Data listing below:

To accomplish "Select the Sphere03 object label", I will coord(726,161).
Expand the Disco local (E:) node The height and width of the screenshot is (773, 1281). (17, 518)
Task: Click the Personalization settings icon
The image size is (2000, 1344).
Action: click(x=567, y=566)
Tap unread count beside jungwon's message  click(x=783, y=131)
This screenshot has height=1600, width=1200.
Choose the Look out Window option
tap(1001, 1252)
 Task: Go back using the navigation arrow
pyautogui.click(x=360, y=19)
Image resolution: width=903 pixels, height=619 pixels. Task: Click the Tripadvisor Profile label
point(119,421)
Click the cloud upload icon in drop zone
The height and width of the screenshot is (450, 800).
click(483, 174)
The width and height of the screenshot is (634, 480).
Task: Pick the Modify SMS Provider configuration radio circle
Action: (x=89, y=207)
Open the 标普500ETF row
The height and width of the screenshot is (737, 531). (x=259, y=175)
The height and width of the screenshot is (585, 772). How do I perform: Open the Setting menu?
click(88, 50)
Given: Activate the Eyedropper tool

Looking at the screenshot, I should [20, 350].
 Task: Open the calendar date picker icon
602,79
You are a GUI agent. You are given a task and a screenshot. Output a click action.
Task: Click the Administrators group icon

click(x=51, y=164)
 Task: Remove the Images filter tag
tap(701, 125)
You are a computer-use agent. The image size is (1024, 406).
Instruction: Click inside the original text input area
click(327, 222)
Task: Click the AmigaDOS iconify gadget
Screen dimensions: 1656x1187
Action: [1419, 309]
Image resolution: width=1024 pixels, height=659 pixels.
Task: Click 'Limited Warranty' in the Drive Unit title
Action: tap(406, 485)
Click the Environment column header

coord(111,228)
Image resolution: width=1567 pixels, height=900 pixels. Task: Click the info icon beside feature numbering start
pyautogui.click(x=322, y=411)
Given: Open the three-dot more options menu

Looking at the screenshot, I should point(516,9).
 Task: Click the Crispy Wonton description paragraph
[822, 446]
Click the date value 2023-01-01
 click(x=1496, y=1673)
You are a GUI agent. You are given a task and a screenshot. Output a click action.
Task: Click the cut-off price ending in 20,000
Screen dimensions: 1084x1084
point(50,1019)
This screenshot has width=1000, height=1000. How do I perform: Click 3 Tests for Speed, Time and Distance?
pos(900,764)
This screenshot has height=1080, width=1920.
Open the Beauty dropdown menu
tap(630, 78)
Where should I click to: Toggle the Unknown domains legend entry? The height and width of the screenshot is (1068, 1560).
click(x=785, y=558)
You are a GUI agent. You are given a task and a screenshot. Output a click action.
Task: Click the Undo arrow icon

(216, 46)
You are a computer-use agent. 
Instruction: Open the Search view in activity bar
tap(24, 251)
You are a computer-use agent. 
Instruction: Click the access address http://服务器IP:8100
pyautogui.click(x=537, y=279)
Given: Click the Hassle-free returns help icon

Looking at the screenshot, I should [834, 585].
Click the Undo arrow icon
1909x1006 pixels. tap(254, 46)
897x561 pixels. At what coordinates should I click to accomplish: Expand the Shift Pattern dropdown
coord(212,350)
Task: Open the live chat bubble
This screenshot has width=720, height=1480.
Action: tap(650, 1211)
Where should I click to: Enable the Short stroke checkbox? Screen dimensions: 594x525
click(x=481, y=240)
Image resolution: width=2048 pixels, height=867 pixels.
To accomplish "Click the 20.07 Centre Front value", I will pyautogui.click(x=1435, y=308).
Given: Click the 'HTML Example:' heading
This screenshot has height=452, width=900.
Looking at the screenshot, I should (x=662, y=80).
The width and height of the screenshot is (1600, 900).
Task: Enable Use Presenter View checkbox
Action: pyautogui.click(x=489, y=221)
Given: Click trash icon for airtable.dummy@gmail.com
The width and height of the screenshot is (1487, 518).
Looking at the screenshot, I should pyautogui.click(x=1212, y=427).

End of Data listing.

Activity —
Return every line above that contains the word "will".

Solution for this exercise —
To accomplish "Select the Sphere03 object label", I will coord(726,161).
To accomplish "Click the 20.07 Centre Front value", I will pyautogui.click(x=1435, y=308).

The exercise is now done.